(Tasks for this exercise):
a) In the article on mitochondrial outer membrane permeabilization, how long does it take for all mitochondrial membranes within a cell to permeabilize during MOMP?
b) Write the next part of the article on mitochondrial outer membrane permeabilization, picking up after its last sentence.

(Passage):
= Mitochondrial outer membrane permeabilization =

Mitochondrial outer membrane permeabilization (MOMP), also known as the mitochondrial outer membrane permeability, is one of two ways apoptosis (a type of programmed cell death) can be activated. It is part of the intrinsic pathway of apoptosis, also known as the mitochondrial pathway. MOMP is known as the point of no return in apoptosis. Once triggered, it results in the diffusion of proteins from the space between the inner and outer mitochondrial membranes into the cytosol.

==Mechanism==
Initiation of MOMP involves Bcl-2 family proteins, including BAX and BAK. The outer mitochondrial membrane, typically permeable to molecules smaller than 5 kDa, forms pores during MOMP that allow it to accommodate proteins larger than 100 kDa. During MOMP, it takes about five minutes for all mitochondrial membranes within a cell to permeabilize.

(Recorded information):
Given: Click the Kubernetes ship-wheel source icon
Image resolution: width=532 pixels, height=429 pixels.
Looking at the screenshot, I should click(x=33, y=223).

(Answers by item):
a) About five minutes.

b)
===Bile acid cytotoxicity===

A comprehensive and comparative study was conduction on the impact of cytotoxic and cytoprotective bile acids on the membrane structure of different cellular compartments. The mitochondrial outer membranes appear to be the main target of the cytotoxic bile acid deoxycholic acid. The mitochondrial membranes were more sensitive to deoxycholic acid induced structural changes than the cell's plasma membrane and these changes preceded the mitochondrial permeability transition. The disruption of mitochondrial outer membranes by bile acids causes the release of reactive oxygen species that may have further consequences including damage to the cells DNA.

==Outcome==
MOMP has been referred to as the point of no return for apoptosis, almost always resulting in the completion of the process, and thus, cell death. However, in limited circumstances, apoptosis does not complete. Sometimes, MOMP does not complete, known as incomplete MOMP (iMOMP) or minority MOMP (miniMOMP). For incomplete MOMP, mitochondrial membranes become permeable in most, but not all, the cell's mitochondria. In minority MOMP, only a few mitochondria of the cell experience MOMP—the result of sublethal stress.